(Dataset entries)
=== Section Start ===

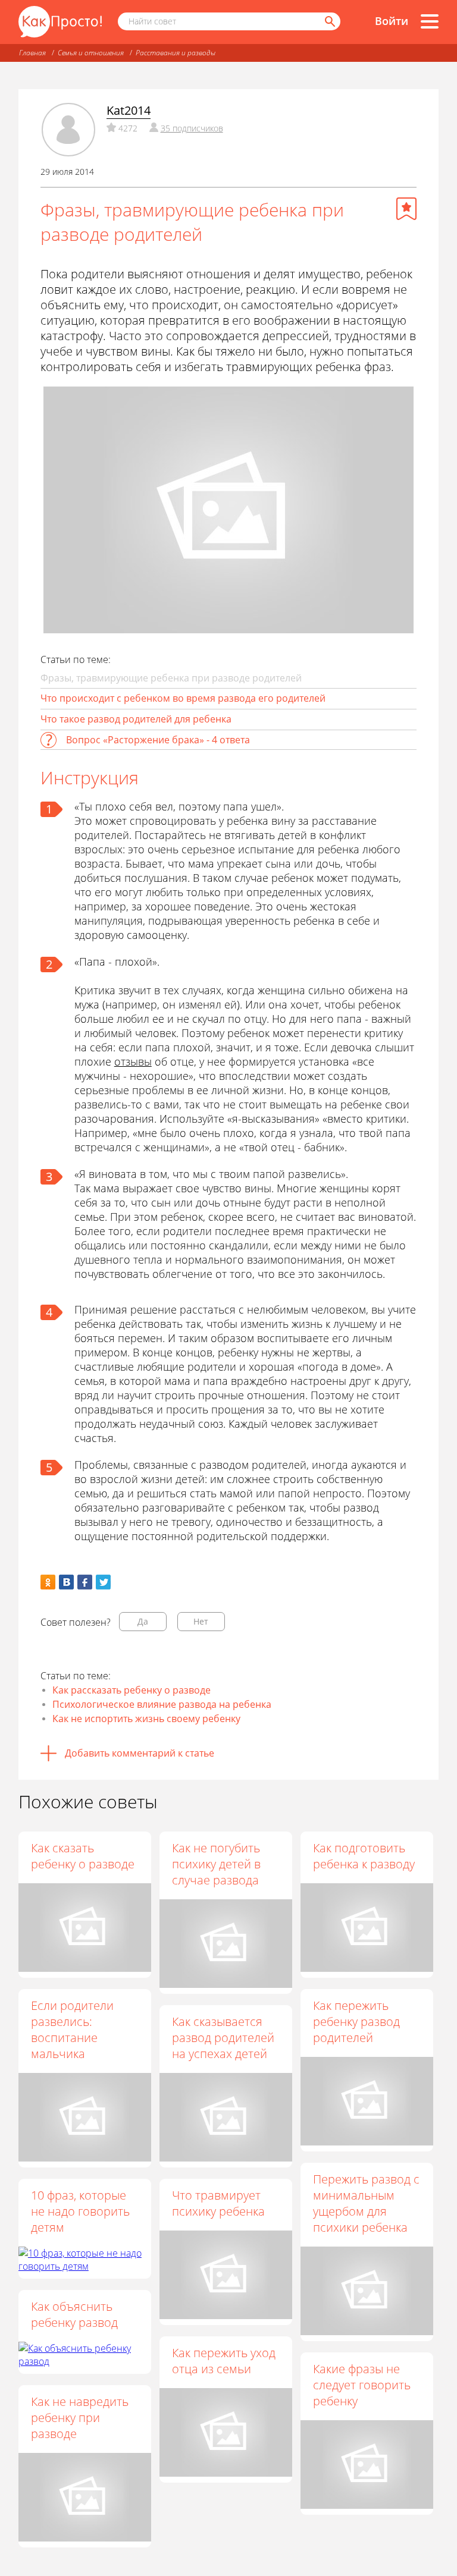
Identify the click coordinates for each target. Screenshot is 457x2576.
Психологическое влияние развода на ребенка (161, 1704)
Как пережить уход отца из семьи (224, 2361)
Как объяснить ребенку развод (74, 2314)
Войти (391, 21)
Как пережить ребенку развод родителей (356, 2021)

=== Section End ===

== Exercise instructions ==
The records above must be printed exactly; the pictures stay out.

== Solved problem ==
Identify the click coordinates for each target. Screenshot is 457x2576.
Психологическое влияние развода на ребенка (161, 1704)
Как пережить уход отца из семьи (224, 2361)
Как объяснить ребенку развод (74, 2314)
Войти (391, 21)
Как пережить ребенку развод родителей (356, 2021)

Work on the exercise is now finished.